By Tyler McCarthy
Published August 09, 2019
Comedian Sarah Silverman shared a video in which a pastor wishes for her “untimely death” over a 2005 joke she made about Jesus that she claims was taken out of context.
Silverman took to Twitter on Thursday to share a post in which Pastor Adam Fannin gives an anti-Semitic sermon, and calls out the comedian over something she said in her comedy special “Jesus is Magic.”
“These Jewish, false prophet, anti-Christian, anti-God… They're willing to put Jesus to death again! Have you heard of this comedian Sarah Silverman? You guys know what I’m talking about? She brags about it! ‘I’d do it again!’ Listen, she is a witch, she is a jezebel, she is a God-hating w---- of Zionism. I hope that God breaks her teeth out and she dies. She is a wicked person and she is, like, the perfect representation of religious Judaism,” Fannin says in the video, reposted by Silverman.
“If I get murdered, start here,” the comedian tweeted along with the video.
“He is going to get me killed,” she wrote in part of another tweet.
Fannin used to be affiliated with the literalist Stedfast Baptist Church in Jacksonville, Fla., but has since moved to the Law of Liberty Baptist Church in the same city, according to Newsweek. The original video was removed from YouTube but reposted again by detractors.

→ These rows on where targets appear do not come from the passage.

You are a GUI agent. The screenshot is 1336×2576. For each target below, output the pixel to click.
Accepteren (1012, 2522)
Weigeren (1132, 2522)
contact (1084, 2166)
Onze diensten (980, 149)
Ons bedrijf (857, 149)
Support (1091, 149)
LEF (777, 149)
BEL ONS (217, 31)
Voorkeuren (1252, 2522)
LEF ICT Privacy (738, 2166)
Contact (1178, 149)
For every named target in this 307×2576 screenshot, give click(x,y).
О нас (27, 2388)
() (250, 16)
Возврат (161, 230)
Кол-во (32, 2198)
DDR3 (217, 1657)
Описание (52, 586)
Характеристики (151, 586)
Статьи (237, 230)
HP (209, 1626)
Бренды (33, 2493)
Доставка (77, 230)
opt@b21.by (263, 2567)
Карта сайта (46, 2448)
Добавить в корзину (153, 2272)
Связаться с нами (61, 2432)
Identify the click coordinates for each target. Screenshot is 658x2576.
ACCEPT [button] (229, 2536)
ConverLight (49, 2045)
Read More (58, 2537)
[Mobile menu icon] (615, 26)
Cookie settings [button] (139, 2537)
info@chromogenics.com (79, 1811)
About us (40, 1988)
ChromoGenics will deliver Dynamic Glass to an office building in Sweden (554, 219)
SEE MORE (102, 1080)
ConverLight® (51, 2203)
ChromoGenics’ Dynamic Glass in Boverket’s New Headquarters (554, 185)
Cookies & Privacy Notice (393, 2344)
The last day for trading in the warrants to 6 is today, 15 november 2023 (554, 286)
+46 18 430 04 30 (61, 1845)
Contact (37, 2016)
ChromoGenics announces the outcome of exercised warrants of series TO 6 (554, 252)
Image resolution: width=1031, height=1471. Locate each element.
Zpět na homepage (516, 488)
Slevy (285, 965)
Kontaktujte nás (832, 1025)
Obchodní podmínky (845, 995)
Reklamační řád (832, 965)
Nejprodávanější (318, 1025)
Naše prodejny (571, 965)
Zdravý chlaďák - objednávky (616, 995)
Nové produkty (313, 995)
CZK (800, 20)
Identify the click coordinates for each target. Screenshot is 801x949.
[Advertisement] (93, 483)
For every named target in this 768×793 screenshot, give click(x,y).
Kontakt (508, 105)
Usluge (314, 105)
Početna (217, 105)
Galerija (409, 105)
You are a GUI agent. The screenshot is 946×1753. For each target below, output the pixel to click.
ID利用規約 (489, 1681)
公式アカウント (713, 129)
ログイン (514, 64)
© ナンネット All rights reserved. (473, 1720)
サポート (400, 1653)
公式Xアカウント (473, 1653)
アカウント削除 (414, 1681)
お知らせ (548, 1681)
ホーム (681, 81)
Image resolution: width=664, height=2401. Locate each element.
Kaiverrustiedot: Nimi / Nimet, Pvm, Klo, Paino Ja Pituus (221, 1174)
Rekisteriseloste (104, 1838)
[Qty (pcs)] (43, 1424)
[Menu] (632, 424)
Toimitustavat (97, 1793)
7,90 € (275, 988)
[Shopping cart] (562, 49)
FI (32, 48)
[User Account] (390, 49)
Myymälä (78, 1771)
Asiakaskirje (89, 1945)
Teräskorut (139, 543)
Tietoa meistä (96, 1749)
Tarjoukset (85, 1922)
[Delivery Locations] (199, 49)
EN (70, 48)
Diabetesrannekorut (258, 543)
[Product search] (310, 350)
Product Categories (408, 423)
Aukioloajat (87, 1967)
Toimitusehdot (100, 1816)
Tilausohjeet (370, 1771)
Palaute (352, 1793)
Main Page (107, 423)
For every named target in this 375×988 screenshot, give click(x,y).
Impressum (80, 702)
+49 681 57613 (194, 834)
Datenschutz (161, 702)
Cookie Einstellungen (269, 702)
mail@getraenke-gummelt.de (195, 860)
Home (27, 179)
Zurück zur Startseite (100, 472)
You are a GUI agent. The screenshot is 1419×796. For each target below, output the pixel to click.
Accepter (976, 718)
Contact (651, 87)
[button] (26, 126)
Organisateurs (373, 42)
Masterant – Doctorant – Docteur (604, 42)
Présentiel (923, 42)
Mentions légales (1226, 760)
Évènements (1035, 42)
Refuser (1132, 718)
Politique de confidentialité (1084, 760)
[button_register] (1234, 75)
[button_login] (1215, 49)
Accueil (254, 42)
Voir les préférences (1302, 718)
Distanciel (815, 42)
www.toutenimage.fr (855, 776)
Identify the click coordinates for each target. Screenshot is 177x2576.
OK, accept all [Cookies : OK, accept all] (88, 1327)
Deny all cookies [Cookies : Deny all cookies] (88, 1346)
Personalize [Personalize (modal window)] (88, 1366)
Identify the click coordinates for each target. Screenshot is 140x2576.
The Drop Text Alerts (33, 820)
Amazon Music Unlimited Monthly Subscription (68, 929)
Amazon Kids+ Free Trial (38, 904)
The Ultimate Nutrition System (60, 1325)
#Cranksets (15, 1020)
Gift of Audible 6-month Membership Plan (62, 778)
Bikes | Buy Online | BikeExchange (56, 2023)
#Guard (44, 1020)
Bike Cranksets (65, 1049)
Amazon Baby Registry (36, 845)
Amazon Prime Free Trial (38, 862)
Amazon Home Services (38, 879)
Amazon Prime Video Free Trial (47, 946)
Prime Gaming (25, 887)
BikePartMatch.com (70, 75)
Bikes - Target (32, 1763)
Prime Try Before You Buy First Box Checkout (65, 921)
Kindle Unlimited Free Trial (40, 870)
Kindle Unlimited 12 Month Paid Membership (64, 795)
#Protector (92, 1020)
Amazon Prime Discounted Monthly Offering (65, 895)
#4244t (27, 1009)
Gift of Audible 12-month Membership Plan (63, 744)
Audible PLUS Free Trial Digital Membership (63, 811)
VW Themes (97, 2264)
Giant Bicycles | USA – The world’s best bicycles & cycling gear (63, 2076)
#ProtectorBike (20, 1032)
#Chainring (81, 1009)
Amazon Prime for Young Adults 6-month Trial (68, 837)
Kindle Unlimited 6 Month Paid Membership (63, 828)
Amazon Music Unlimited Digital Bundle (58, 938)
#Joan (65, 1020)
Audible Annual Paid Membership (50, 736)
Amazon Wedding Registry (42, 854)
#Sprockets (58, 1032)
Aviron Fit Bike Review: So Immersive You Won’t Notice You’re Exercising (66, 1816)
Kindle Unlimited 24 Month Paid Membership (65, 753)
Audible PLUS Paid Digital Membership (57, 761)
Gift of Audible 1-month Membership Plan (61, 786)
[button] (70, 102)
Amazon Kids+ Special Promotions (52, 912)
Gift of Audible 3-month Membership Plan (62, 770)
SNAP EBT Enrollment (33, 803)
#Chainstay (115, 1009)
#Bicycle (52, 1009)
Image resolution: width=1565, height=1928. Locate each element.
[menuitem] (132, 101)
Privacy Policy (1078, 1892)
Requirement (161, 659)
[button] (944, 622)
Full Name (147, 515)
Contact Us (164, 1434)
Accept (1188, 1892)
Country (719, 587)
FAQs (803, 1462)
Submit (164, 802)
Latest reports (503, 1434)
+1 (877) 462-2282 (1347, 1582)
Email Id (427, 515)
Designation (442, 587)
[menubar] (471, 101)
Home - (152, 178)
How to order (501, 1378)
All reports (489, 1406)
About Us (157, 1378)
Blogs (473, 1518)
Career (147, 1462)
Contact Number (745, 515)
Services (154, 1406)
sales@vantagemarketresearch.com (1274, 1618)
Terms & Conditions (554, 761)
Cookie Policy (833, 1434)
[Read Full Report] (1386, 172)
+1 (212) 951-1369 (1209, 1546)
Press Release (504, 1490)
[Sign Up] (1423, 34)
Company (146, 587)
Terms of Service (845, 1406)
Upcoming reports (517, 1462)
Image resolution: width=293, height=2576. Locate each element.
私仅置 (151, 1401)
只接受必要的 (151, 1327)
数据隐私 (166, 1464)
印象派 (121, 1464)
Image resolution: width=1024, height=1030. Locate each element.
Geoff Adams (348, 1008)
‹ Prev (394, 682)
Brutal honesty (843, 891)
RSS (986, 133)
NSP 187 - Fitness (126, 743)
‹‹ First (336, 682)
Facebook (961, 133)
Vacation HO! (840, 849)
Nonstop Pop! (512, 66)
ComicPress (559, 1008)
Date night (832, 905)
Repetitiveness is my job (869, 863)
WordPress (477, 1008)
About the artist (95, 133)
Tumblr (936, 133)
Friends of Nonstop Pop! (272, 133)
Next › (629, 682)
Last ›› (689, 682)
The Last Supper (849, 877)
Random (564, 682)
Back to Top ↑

“I pray that God would give her an untimely death, and it would be evident that it’s at the hand of God,” he continued.
Silverman sent a third tweet in which she tried to give the situation more context for her followers.
“It goes like this: Someone on the Right made a meme of a joke from ‘Jesus is Magic,’ a comedy special I did in character, and presented it as if I was saying it at a press conference. It’s a picture of me with the quote ‘I’m glad the Jews killed Jesus. I’d do it again!’ And THAT is what triggered the pastor,” she wrote. “So, the person who made the meme knew it was comedy and intentionally repurposed it as real, knowing it would influence a swath of people who see it and share it everyday.”
She continued: “And that’s America today. Incitements of violence based on lies and the disingenuous re-framings of truth.”
Silverman previously addressed “Jesus is Magic” while discussing how her comedy has evolved over time.
“I don’t stand behind a lot of comedy I did in the beginning. I haven’t seen 'Jesus is Magic' in 10 years. I would call it very problematic,” she said. “I can only accept myself and know that I change. I have done things in comedy I wouldn’t do today.”